> [YOUR OBJECTIVE]: Continue the account of Fay Selby-Law's helicopter rescue on Tauhara Mountain, picking up after its final sentence.

> [PROVIDED TEXT]:
Segment Open

“A gloriously beautiful day,” is how Fay Selby-Law describes her climb up Tauhara Mountain.
After drinking in ‘amazing views,’ Fay and her daughter, Mihi, took a literal drink in a little stream during descent. One slip on a steep gradient was all it took, and the gloriously beautiful day disintegrated in a spit second.
Fay had snapped her ankle. The climb was over. As Mihi was phoning for help, someone was approaching – a policeman who worked in the local rescue squad.
“Forget anything except a helicopter,” Mike stated matter-of-factly, as he continued down the mountain to arrange a rescue, leaving behind his weight pack as a prop for Fay, to prevent further sliding.
“When I was told that a helicopter would come, I decided that it wasn’t going to work. You can’t land a chopper under dense canopy! What do they think they’re going to do!”
“Of course, I’d know best wouldn’t I!” Fay laughs at the memory.
Passing Good Samaritans heading down the mountain deposited articles of clothing beside Fay as she shivered in her singlet and shorts.
Mike and his brother re-appeared and reassured Fay that a rescue helicopter was on the way. “This still isn’t going to work,” she thought dubiously.
Very soon, the Greenlea Rescue Helicopter could be heard circling the mountain. A stranger came upon them on his way up. He had worked in Australia directing helicopters, so helped with communication between ground and air to bring the helicopter in while everyone gave trees a vigorous shake.
Those gathered on the mountain broke branches to give the Intensive Care Paramedic ease of access. “What joy when I saw a paramedic coming down on the winch!” she exclaimed.

Segment Closed

Stored data entries
Segment Open

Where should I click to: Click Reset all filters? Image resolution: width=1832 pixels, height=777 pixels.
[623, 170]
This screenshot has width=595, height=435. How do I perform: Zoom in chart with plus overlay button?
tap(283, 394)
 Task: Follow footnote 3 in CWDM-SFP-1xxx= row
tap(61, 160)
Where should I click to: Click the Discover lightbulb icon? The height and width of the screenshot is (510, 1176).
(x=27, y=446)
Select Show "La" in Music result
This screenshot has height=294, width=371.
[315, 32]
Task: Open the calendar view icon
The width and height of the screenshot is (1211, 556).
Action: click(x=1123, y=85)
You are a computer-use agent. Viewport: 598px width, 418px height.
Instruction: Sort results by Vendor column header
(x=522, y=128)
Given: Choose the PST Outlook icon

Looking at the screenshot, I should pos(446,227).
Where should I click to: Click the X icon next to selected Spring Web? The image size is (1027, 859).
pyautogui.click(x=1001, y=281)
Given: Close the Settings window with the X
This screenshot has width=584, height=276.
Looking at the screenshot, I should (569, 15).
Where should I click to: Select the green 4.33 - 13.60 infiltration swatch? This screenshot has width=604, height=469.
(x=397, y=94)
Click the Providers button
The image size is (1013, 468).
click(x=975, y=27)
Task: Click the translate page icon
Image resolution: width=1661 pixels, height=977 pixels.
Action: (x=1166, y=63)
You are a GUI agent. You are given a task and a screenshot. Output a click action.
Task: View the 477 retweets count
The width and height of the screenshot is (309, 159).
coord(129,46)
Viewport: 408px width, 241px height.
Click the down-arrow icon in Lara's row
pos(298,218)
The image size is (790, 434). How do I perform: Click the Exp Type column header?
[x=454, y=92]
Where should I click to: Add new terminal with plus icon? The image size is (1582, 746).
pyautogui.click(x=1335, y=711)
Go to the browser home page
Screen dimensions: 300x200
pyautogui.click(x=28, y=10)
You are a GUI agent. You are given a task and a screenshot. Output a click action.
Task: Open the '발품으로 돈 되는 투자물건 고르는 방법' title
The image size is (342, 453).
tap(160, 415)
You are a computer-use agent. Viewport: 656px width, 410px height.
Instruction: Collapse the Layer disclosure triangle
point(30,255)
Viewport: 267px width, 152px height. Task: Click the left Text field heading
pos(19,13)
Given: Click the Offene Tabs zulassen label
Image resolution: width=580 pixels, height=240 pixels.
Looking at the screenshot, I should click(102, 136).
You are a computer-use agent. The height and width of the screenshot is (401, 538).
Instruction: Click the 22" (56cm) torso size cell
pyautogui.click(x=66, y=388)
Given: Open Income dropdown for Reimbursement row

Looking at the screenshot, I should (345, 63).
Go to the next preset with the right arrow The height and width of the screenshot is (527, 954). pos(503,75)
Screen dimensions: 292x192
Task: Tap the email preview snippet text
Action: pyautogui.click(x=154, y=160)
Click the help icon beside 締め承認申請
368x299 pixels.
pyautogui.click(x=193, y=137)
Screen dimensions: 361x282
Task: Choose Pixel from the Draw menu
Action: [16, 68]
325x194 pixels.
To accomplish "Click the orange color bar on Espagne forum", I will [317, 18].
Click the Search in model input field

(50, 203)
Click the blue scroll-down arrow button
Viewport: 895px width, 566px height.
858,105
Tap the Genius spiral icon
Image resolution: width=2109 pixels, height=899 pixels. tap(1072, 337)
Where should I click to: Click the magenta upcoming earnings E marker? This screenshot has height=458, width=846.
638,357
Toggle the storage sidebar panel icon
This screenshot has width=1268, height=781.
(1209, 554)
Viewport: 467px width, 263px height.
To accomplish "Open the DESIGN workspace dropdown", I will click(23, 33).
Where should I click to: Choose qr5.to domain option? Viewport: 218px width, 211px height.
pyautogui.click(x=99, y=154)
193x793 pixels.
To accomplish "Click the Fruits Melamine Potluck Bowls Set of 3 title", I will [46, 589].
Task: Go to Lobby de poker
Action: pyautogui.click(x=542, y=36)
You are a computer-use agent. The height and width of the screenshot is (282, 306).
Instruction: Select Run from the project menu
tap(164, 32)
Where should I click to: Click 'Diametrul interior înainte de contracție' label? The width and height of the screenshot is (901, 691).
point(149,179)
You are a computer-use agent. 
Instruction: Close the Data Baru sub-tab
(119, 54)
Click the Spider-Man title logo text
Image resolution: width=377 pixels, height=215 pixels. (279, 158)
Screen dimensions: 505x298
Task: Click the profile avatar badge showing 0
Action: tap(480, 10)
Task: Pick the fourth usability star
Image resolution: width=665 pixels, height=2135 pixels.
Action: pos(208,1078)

Segment Closed

> [ANSWER BOX]:
Continuing an incredible sequence of events, a nurse and doctor appeared on the scene on their mountain climb. They assisted the ICP as he administered pain relief, splintered the break and prepared the patient to be winched.
“As I was being winched up above the canopy under the hovering aircraft, I was thinking, “This is the only time in my life that I’m going to see this amazing birds-eye-view of the sun setting on the other side of Lake Taupo – and it was incredible!”
Fay laughs at the memory of those on the ground holding up cell phones, one apparently commenting: “I’m supposed to be going out for dinner but this is really so exciting, I’ll just have to be late.”
“All my doubts about a helicopter rescue…they can’t do this, they can’t do that. But of course, they could, because they’re so skilled and experienced. We’re immensely lucky to have the rescue helicopter service.”
At Rotorua Hospital Fay had surgery on her shredded ligaments and tendons and a pin and plate were inserted.
“I could have been lying on that mountain for hours waiting. Without the rescue helicopter, I would’ve been carried down the mountain and it wouldn’t have been fun. I couldn’t imagine what we would have done without the Greenlea Rescue Helicopter.”